WHAT TO WORK ON | Every record must be repeated exactly; omit any pictures they contain.

DATA RECORDS |

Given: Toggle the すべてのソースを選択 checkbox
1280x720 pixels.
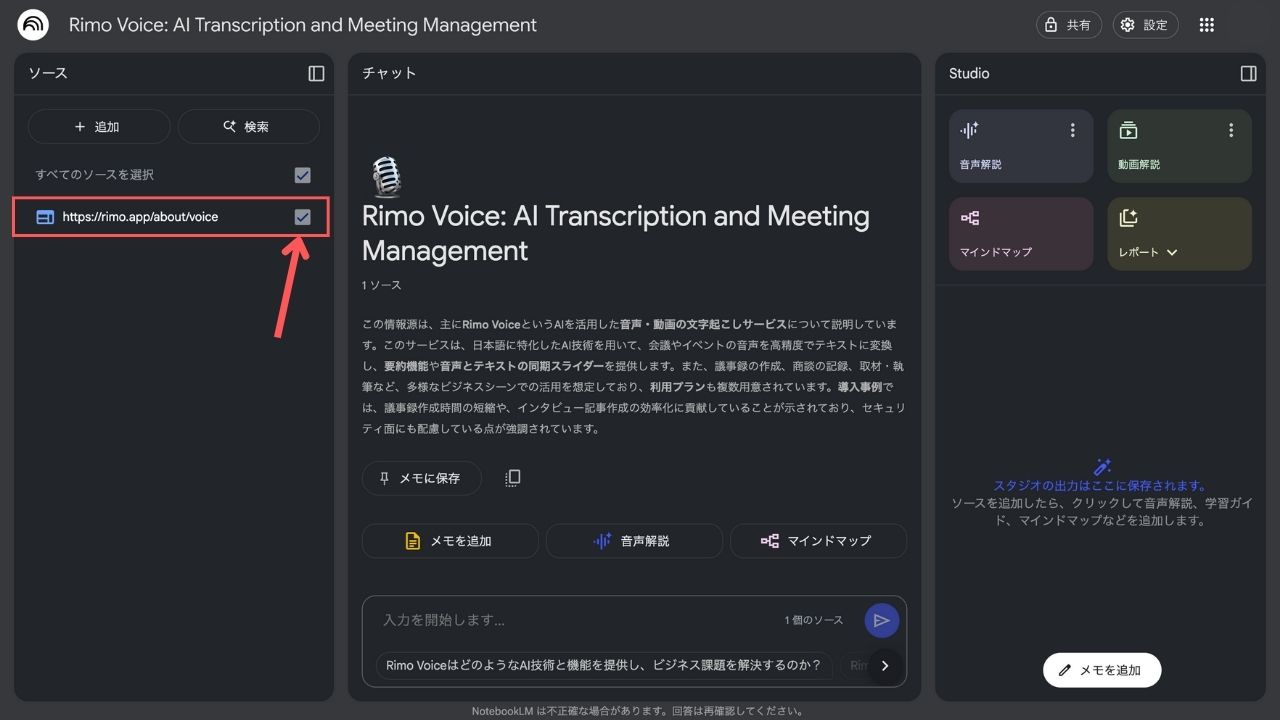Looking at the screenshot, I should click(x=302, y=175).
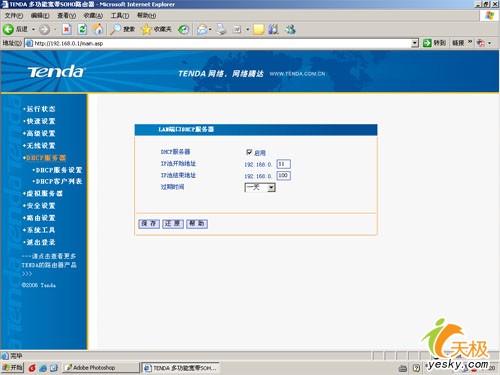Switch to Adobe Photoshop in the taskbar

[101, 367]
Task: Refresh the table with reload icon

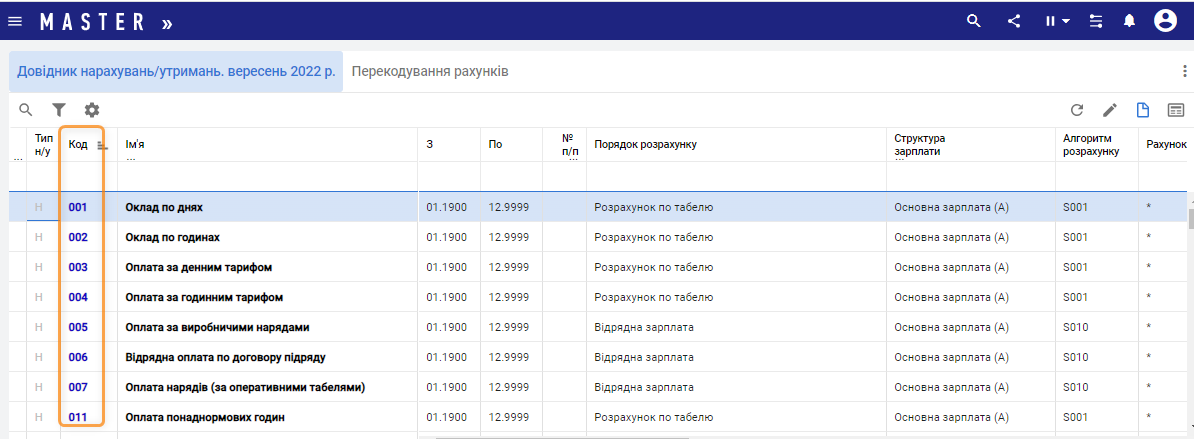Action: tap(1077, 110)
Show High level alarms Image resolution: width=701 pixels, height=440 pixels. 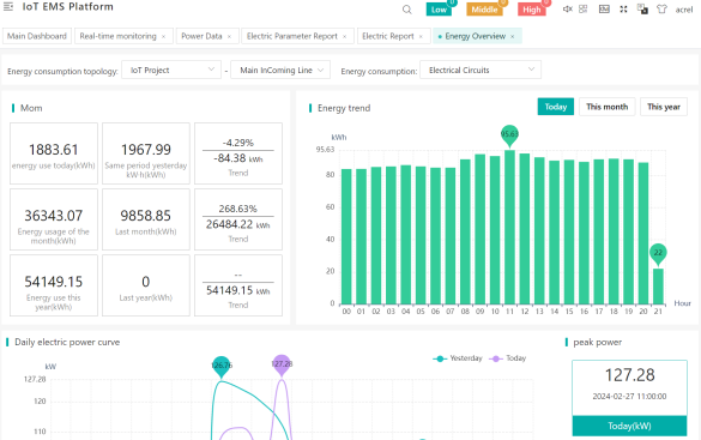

WRITTEN ANSWER |
Given: Toggle the すべてのソースを選択 checkbox
1280x720 pixels.
Looking at the screenshot, I should click(x=302, y=175).
Switch to Adobe Photoshop in the taskbar

[101, 367]
Task: Refresh the table with reload icon

Action: tap(1077, 110)
Show High level alarms Image resolution: width=701 pixels, height=440 pixels. 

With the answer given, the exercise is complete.